Downbeat nystagmus: characteristics and localization of lesions

R D Yee. Trans Am Ophthalmol Soc. 1989.

Abstract

Clinical examinations and eye movement recordings of 91 consecutive patients with DBN were analyzed to describe the characteristics of DBN and to localize the lesions producing this abnormality. Horizontal and vertical eye movement recordings were made with EOG and/or magnetic search coil. The most frequent causes were infarction, cerebellar and spinocerebellar degeneration syndromes, MS and developmental anomalies affecting the pons and cerebellum. Toxicity from anticonvulsant drugs probably caused nystagmus in a few patients. Clinical examinations, excluding electronic eye movement recordings, were used to localize lesions. Localizations included the cerebellum in 88% of the patients. However, localizations to structures outside of the cerebellum were made in several patients. The effects of DBN of gaze position, convergence, blockage of fixation, and positioning of the head and body were observed.
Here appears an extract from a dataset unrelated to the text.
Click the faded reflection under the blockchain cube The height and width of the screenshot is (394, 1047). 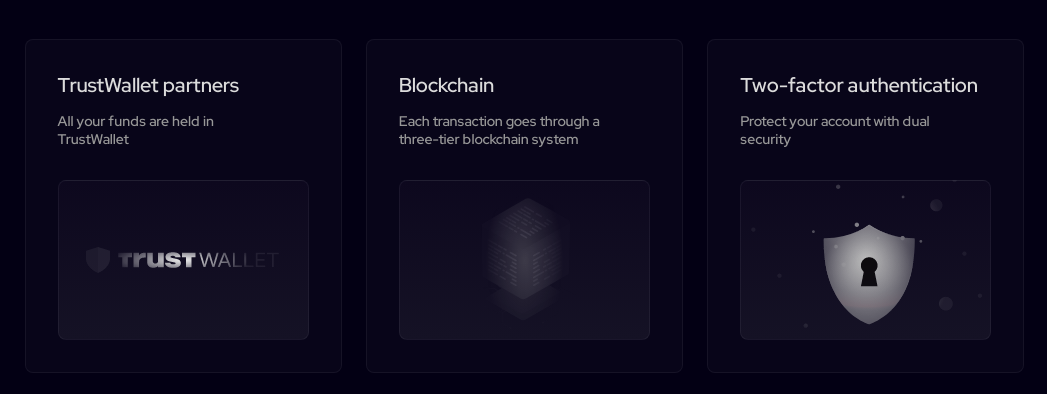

Almost all patients had DBN in some position of gaze while sitting and fixating a distant target. A few patients demonstrated DBN only with convergence, in the dark, or with positioning of the head and body. Horizontal gaze increased DBN in most patients. The nystagmus slow components usually had constant-velocity or increasing-velocity waveforms. The effects of vertical gaze on DBN were variable. In general, statistically significant differences in the frequencies of these effects among the various causes and localizations of lesions were not found. Horizontal eye movements were electronically recorded in DBN patients, in a group of normal subjects, and in a group of patients with isolated cerebellar atrophy who did not have DBN. The pattern of abnormal horizontal eye movements characteristic of damage to the midline structures of the cerebellum (impaired pursuit, impaired OKN, and inability to suppress VOR) was found in almost all DBN patients (99%), including patients with lesions localized to structures outside the cerebellum by clinical examination. DBN is usually produced by lesions in the cerebellum that also damage pathways that control horizontal tracking and visual-vestibulo-ocular interactions.